Directions ->
Convert the records below into a JSON list of strings, with one string per line and no entries for blank lines.

— begin Dataset entries —

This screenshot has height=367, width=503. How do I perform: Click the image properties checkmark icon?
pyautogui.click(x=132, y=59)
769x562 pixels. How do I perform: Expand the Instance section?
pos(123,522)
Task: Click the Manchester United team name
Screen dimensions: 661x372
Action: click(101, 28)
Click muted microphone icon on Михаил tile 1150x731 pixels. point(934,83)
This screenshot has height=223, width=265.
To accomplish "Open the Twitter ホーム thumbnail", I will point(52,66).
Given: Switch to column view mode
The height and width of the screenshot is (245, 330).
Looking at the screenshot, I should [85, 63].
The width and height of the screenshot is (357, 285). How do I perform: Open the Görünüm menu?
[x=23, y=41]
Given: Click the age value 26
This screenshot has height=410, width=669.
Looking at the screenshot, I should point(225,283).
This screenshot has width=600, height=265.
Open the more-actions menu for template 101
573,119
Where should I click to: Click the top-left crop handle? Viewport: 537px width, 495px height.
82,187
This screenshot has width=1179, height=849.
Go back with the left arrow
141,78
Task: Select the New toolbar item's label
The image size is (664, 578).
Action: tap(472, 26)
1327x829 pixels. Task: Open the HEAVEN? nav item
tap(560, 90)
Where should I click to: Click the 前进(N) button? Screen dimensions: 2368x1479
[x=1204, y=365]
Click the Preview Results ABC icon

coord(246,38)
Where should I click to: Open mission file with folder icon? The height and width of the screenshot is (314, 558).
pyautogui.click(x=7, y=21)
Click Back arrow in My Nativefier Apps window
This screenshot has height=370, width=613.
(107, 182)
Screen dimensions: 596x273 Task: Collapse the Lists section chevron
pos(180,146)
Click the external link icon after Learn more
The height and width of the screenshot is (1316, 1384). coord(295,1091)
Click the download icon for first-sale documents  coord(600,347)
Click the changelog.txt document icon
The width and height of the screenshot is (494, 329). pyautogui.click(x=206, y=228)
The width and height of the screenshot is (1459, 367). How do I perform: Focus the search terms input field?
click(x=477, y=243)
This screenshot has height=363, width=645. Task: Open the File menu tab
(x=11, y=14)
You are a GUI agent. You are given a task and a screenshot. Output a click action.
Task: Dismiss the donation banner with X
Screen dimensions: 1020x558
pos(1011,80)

— end Dataset entries —

Solution to this problem ->
[
  "This screenshot has height=367, width=503. How do I perform: Click the image properties checkmark icon?",
  "pyautogui.click(x=132, y=59)",
  "769x562 pixels. How do I perform: Expand the Instance section?",
  "pos(123,522)",
  "Task: Click the Manchester United team name",
  "Screen dimensions: 661x372",
  "Action: click(101, 28)",
  "Click muted microphone icon on Михаил tile 1150x731 pixels. point(934,83)",
  "This screenshot has height=223, width=265.",
  "To accomplish \"Open the Twitter ホーム thumbnail\", I will point(52,66).",
  "Given: Switch to column view mode",
  "The height and width of the screenshot is (245, 330).",
  "Looking at the screenshot, I should [85, 63].",
  "The width and height of the screenshot is (357, 285). How do I perform: Open the Görünüm menu?",
  "[x=23, y=41]",
  "Given: Click the age value 26",
  "This screenshot has height=410, width=669.",
  "Looking at the screenshot, I should point(225,283).",
  "This screenshot has width=600, height=265.",
  "Open the more-actions menu for template 101",
  "573,119",
  "Where should I click to: Click the top-left crop handle? Viewport: 537px width, 495px height.",
  "82,187",
  "This screenshot has width=1179, height=849.",
  "Go back with the left arrow",
  "141,78",
  "Task: Select the New toolbar item's label",
  "The image size is (664, 578).",
  "Action: tap(472, 26)",
  "1327x829 pixels. Task: Open the HEAVEN? nav item",
  "tap(560, 90)",
  "Where should I click to: Click the 前进(N) button? Screen dimensions: 2368x1479",
  "[x=1204, y=365]",
  "Click the Preview Results ABC icon",
  "coord(246,38)",
  "Where should I click to: Open mission file with folder icon? The height and width of the screenshot is (314, 558).",
  "pyautogui.click(x=7, y=21)",
  "Click Back arrow in My Nativefier Apps window",
  "This screenshot has height=370, width=613.",
  "(107, 182)",
  "Screen dimensions: 596x273 Task: Collapse the Lists section chevron",
  "pos(180,146)",
  "Click the external link icon after Learn more",
  "The height and width of the screenshot is (1316, 1384). coord(295,1091)",
  "Click the download icon for first-sale documents  coord(600,347)",
  "Click the changelog.txt document icon",
  "The width and height of the screenshot is (494, 329). pyautogui.click(x=206, y=228)",
  "The width and height of the screenshot is (1459, 367). How do I perform: Focus the search terms input field?",
  "click(x=477, y=243)",
  "This screenshot has height=363, width=645. Task: Open the File menu tab",
  "(x=11, y=14)",
  "You are a GUI agent. You are given a task and a screenshot. Output a click action.",
  "Task: Dismiss the donation banner with X",
  "Screen dimensions: 1020x558",
  "pos(1011,80)"
]